Problem to solve: Work out how many lines in the data that follows contain "document". Write nothing but the number.

-- -- --

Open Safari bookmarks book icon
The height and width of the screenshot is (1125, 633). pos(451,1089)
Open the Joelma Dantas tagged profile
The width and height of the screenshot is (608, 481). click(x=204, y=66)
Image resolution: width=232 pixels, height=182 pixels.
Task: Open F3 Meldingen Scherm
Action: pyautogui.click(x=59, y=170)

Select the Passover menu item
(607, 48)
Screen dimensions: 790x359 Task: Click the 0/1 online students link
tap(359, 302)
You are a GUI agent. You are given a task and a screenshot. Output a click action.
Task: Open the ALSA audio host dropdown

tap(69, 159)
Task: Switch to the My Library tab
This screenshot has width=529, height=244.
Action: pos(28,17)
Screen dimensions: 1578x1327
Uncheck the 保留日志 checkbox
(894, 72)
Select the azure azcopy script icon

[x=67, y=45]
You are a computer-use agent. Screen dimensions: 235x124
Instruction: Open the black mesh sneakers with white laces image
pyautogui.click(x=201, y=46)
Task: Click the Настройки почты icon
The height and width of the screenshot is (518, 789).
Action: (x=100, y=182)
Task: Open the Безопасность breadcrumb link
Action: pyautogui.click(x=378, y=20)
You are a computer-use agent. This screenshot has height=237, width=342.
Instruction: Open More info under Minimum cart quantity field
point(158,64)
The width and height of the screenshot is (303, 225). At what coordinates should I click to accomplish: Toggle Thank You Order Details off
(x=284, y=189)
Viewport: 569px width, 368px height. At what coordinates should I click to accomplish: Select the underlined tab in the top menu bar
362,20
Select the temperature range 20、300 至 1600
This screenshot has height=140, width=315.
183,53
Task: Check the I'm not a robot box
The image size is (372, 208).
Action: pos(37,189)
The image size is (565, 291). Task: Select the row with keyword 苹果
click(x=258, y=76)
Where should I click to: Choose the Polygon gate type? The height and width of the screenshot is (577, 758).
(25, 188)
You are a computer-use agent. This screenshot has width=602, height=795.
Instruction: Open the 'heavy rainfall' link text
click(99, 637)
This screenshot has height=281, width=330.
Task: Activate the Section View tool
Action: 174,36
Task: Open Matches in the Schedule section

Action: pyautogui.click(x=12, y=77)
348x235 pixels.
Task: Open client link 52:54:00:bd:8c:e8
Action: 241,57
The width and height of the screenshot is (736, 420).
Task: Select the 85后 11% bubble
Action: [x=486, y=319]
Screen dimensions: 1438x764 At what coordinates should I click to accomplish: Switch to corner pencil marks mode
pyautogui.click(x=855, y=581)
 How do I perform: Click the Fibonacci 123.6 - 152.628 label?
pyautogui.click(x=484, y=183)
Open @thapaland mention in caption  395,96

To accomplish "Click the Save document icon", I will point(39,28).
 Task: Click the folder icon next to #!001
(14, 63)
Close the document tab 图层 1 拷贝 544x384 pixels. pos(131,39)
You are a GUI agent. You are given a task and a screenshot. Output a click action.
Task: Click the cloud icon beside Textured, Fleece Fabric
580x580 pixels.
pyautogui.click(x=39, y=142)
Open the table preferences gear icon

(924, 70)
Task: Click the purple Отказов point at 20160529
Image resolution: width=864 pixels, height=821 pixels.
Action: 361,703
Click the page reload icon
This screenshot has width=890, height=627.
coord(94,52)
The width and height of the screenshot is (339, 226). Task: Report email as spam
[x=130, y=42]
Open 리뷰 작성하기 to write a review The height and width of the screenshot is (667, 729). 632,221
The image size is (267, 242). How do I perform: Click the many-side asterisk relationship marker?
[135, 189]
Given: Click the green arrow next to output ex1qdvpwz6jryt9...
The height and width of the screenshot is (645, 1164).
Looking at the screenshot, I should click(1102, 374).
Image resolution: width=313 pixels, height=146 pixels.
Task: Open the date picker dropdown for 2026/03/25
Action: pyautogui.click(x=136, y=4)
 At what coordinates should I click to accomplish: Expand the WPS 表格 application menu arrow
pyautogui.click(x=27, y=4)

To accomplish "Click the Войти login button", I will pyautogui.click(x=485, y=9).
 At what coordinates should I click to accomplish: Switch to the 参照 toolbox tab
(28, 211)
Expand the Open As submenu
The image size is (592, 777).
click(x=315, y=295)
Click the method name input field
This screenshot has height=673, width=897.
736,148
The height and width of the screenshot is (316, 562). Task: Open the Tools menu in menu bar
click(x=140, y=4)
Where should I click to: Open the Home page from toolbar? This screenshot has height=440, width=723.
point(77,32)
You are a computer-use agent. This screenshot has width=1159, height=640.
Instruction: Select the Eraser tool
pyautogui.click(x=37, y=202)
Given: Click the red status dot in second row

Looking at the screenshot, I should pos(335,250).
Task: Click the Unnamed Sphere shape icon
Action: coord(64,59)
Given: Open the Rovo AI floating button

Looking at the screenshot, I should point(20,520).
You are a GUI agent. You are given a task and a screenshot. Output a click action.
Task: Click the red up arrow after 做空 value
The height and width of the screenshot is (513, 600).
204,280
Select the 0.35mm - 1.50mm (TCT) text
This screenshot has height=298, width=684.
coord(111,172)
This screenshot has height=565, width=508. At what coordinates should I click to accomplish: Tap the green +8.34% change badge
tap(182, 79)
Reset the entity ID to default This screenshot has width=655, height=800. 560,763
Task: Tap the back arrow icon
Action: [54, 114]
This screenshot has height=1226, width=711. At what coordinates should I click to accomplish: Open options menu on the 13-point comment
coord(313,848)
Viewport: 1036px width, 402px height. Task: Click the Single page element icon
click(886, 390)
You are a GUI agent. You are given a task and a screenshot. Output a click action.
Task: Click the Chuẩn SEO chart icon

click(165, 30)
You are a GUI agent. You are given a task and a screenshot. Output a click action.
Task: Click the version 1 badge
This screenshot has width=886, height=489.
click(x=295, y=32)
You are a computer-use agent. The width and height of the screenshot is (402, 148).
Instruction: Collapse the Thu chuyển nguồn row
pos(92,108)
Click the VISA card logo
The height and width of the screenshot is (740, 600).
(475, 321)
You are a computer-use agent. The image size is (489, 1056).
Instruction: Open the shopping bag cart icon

-- -- --

Result of the task: 2